Your task - The entries need to be copied exactly.

Material for the task -

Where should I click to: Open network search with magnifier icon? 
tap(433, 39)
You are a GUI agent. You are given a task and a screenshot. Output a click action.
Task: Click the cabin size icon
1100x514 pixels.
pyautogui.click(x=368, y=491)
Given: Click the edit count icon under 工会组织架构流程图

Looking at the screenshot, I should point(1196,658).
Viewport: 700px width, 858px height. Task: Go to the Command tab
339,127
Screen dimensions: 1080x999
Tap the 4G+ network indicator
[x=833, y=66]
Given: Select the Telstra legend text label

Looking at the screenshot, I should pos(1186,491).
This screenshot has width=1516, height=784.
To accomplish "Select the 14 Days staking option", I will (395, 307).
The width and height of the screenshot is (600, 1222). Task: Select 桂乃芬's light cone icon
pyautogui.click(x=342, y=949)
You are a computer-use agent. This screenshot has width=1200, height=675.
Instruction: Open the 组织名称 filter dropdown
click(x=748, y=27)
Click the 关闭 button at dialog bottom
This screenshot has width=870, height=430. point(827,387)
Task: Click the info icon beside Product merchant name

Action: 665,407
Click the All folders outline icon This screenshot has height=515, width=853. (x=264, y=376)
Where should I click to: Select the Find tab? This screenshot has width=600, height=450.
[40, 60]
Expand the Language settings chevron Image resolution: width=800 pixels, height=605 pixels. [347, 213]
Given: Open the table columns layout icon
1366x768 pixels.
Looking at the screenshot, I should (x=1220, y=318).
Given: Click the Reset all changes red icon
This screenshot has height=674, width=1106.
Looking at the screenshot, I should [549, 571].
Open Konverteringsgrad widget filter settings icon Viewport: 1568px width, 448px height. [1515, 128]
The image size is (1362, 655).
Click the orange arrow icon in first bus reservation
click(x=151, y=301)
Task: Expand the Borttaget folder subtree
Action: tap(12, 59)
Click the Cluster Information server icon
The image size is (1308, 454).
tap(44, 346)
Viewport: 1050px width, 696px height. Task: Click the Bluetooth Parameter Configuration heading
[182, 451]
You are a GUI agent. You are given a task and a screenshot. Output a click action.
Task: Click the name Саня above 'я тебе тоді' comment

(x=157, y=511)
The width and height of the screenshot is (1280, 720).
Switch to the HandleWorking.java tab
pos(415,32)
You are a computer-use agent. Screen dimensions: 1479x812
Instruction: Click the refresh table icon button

Solution for this problem -
Where should I click to: Open network search with magnifier icon? 
tap(433, 39)
You are a GUI agent. You are given a task and a screenshot. Output a click action.
Task: Click the cabin size icon
1100x514 pixels.
pyautogui.click(x=368, y=491)
Given: Click the edit count icon under 工会组织架构流程图

Looking at the screenshot, I should point(1196,658).
Viewport: 700px width, 858px height. Task: Go to the Command tab
339,127
Screen dimensions: 1080x999
Tap the 4G+ network indicator
[x=833, y=66]
Given: Select the Telstra legend text label

Looking at the screenshot, I should pos(1186,491).
This screenshot has width=1516, height=784.
To accomplish "Select the 14 Days staking option", I will (395, 307).
The width and height of the screenshot is (600, 1222). Task: Select 桂乃芬's light cone icon
pyautogui.click(x=342, y=949)
You are a computer-use agent. This screenshot has width=1200, height=675.
Instruction: Open the 组织名称 filter dropdown
click(x=748, y=27)
Click the 关闭 button at dialog bottom
This screenshot has width=870, height=430. point(827,387)
Task: Click the info icon beside Product merchant name

Action: 665,407
Click the All folders outline icon This screenshot has height=515, width=853. (x=264, y=376)
Where should I click to: Select the Find tab? This screenshot has width=600, height=450.
[40, 60]
Expand the Language settings chevron Image resolution: width=800 pixels, height=605 pixels. [347, 213]
Given: Open the table columns layout icon
1366x768 pixels.
Looking at the screenshot, I should (x=1220, y=318).
Given: Click the Reset all changes red icon
This screenshot has height=674, width=1106.
Looking at the screenshot, I should [549, 571].
Open Konverteringsgrad widget filter settings icon Viewport: 1568px width, 448px height. [1515, 128]
The image size is (1362, 655).
Click the orange arrow icon in first bus reservation
click(x=151, y=301)
Task: Expand the Borttaget folder subtree
Action: tap(12, 59)
Click the Cluster Information server icon
The image size is (1308, 454).
tap(44, 346)
Viewport: 1050px width, 696px height. Task: Click the Bluetooth Parameter Configuration heading
[182, 451]
You are a GUI agent. You are given a task and a screenshot. Output a click action.
Task: Click the name Саня above 'я тебе тоді' comment

(x=157, y=511)
The width and height of the screenshot is (1280, 720).
Switch to the HandleWorking.java tab
pos(415,32)
You are a computer-use agent. Screen dimensions: 1479x812
Instruction: Click the refresh table icon button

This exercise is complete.